Paul Greengard (1925–2019), An Obituary-Tribute

George B. Kauffman*

Department of Chemistry, California State University, Fresno, Fresno, CA 93740-8034, georgek@mail.fresnostate.edu

Published: 9 August 2019

Abstract. Paul Greengard, a neuroscientist who had worked at the Rockefeller University in New York City died there on April 13, 2019 at the age of 93. He was married three times and divorced twice. His survivors include sculptor Ursula von Rydingsvard; three children, Claude Greengard, Leslie Greengard, and Ursula Anne von Rydingsvard; and sister Linda Greengard. Greengard had shared the 2000 Nobel Prize in Physiology or Medicine with Eric Richard Kandel and Arvid Carlsson “for their discoveries concerning signal transduction in the nervous system.” Greengard did not learn about his mother’s death upon his birth until he was 20 years old. A strong advocate of gender equality in science, he used his entire Nobel Prize award of $400,000 to create an annual award in his mother’s honor, the Pearl Meister Greengard Prize, to recognize outstanding achievements of women scientists.
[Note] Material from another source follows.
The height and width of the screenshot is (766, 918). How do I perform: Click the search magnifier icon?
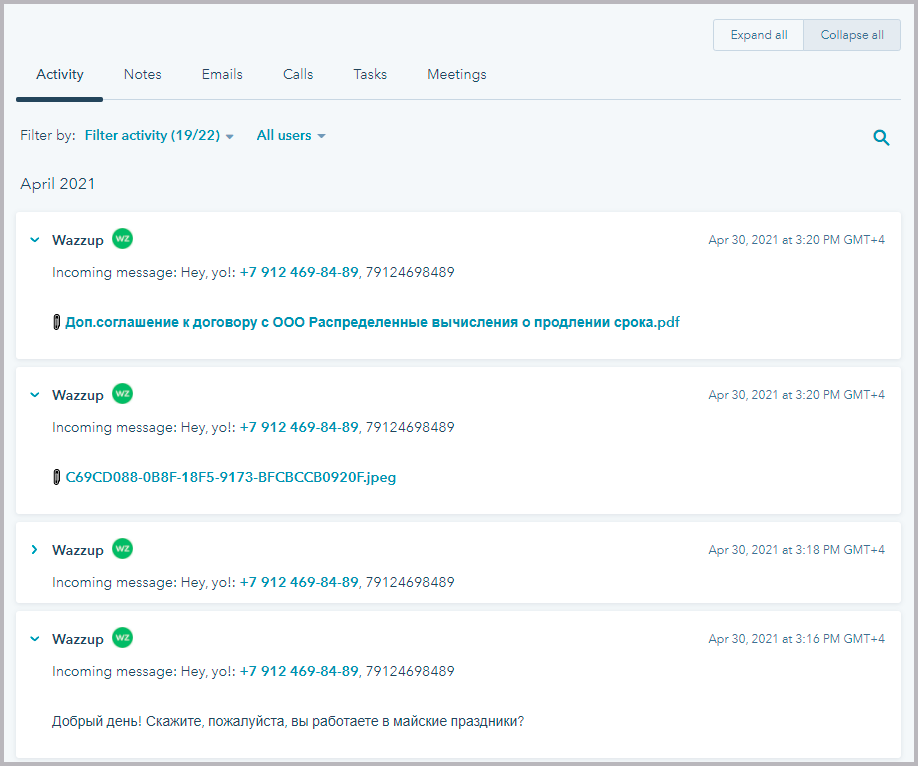[x=881, y=138]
Key Words: Chemistry and History; Biography; Chemistry, Nobel Prize, Neuroscience, Marriage, Divorce, Jews, Christians, Sculptress, Electronics Technician, World War II, G. I. Bill, Nuclear Weapons, Biophysics, Biochemistry, Brain Diseases, Neurotransmitters, Unusual Use of Nobel Prize Funds, Cellular Function of Neurons

(*) Corresponding author. (E-mail: georgek@mail.fresnostate.edu)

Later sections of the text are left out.